Что касается меня… У меня особое отношение к тем людям, что трудятся в госпитале ещё и потому, что сам я родился и вырос в семье фронтовых медиков Они также не очень-то делились воспоминаниями о своей работе в прифронтовой полосе, зачастую под обстрелами и бомбёжками. Мама отмахивалась от моих вопросов: «Ничего героического. Мы просто работали». И только из архивных документов минобороны узнал я о том, за что она награждена была боевым орденом «Красная Звезда».

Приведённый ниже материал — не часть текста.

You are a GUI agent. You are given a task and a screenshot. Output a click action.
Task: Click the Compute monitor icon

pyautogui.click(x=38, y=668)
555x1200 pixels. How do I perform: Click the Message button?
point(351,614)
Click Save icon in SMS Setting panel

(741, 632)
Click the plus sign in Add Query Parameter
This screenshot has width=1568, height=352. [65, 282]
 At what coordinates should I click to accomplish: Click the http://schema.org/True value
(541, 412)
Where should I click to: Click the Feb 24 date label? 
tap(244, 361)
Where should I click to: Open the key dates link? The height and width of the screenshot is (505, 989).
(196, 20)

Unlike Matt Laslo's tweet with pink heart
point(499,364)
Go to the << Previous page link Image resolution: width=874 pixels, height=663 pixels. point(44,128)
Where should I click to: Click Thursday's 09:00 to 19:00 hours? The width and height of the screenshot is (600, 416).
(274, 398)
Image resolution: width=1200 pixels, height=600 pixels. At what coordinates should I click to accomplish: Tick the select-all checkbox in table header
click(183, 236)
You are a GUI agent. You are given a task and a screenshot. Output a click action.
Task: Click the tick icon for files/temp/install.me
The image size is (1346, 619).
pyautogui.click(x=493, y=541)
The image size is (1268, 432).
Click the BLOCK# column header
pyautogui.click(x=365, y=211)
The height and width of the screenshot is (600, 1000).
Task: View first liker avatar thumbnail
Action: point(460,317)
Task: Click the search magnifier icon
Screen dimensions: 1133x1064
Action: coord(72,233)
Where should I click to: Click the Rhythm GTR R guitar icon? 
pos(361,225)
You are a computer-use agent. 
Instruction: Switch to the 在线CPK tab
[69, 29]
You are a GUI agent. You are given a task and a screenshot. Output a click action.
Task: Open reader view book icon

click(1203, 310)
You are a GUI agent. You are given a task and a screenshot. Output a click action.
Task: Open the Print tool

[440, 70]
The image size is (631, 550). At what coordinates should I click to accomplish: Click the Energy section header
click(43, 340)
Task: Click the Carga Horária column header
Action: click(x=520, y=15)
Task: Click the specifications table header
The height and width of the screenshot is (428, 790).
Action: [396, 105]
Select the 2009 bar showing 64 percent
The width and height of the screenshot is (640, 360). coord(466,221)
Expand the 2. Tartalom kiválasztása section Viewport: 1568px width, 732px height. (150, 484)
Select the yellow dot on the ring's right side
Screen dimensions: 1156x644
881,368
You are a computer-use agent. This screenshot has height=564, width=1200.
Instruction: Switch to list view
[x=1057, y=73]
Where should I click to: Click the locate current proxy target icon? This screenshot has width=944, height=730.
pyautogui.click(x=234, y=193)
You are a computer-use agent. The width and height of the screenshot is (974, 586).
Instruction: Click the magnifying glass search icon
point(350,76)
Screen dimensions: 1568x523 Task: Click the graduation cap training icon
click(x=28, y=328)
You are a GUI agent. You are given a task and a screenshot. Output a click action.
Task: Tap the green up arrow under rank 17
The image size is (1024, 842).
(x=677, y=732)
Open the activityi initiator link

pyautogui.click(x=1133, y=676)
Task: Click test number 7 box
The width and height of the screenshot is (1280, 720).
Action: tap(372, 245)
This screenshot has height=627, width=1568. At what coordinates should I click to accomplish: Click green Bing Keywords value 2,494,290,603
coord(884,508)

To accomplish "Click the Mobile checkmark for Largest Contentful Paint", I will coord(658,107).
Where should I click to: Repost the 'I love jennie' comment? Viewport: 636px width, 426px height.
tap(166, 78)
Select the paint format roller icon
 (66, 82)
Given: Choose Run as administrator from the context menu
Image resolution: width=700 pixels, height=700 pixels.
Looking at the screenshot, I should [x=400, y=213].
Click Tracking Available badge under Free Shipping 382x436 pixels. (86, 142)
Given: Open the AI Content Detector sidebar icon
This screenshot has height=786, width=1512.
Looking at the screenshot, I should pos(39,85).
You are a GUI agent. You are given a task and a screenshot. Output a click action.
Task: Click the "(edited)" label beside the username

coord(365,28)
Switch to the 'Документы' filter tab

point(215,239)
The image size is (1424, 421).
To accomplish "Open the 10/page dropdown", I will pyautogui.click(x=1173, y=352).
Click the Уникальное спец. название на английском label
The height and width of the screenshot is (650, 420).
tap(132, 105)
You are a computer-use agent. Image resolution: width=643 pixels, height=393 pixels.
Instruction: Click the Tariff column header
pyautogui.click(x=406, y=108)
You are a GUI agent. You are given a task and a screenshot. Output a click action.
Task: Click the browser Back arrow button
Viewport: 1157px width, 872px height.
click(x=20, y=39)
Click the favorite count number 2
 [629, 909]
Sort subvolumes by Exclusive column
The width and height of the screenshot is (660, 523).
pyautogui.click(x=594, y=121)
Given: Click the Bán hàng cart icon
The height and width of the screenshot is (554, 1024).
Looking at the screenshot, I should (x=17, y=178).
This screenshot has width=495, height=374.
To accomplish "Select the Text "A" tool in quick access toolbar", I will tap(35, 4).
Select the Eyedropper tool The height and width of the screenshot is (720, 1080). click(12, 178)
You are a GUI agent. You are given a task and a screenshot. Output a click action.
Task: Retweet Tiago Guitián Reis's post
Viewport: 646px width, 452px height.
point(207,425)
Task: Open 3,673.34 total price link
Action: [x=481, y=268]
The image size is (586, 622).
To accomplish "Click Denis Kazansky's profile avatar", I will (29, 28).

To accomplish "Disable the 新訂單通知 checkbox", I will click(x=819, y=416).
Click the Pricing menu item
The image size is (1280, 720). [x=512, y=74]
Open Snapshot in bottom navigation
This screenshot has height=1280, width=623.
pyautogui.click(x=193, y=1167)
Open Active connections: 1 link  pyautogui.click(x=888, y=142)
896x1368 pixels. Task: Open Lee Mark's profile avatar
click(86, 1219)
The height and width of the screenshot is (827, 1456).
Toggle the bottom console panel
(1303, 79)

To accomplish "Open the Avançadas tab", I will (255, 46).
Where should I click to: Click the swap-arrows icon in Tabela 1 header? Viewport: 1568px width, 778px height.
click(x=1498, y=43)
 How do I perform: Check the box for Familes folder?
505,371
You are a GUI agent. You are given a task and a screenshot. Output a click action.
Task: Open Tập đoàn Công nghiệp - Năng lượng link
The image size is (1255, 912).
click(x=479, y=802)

Думается, что и те, кто сегодня отдаёт всего себя делу милосердного служения людям, являются достойными наследниками традиций, заложенных в 19 веке великим русским фронтовым хирургом Николаем Пироговым и медиками Великой Отечественной. А война… Диагноз: «ВОЙНА» можно уверенно ставить всему минувшему столетию. Оно начиналось на фронтах Первой Мировой, продолжилось Гражданской, затем Советско-Польской, Финской кампанией, Великой Отечественной. А затем последовали те «незнаменитые» войны, в которых скрытно принимали участие наши солдаты и офицеры. Афганистан, две чеченские войны с международными террористами, краткосрочная, но достаточно кровавая война в Южной Осетии. Сегодня – Сирия. Недавно В.И. Сукач по секрету поделился: в госпиталь поступил ветеран Советской Армии с Украины. Он – один из немногих, кто чудом уцелел 2 мая 2014 года в огне Одесского Дома профсоюзов, когда украинские фашисты расправились с истинными патриотами Украины, выступившими против нацистов и погромщиков, захвативших власть в стране. Надумал, было, я встретиться с этим человеком. Но главврач остудил мой журналистский пыл: «Нельзя! Слишком кровоточит душа. Разговор может пагубно сказаться на его здоровье».
Тяжело, неимоверно тяжело излечивать старые военные раны, извлекать из тел и душ людских осколки войны. Зачастую они подобны мельчайшим просяным зёрнышкам, о которых рассказывал некогда ветеран. Но не следует обманываться их только кажущейся малостью. Врачи госпиталя и не обманываются. Ежедневно, ежечасно они ведут бой за каждого пациента. За каждого, кто свои ратным трудом или работой в тылу обеспечивал и обеспечивает могущество и независимость нашей Родины.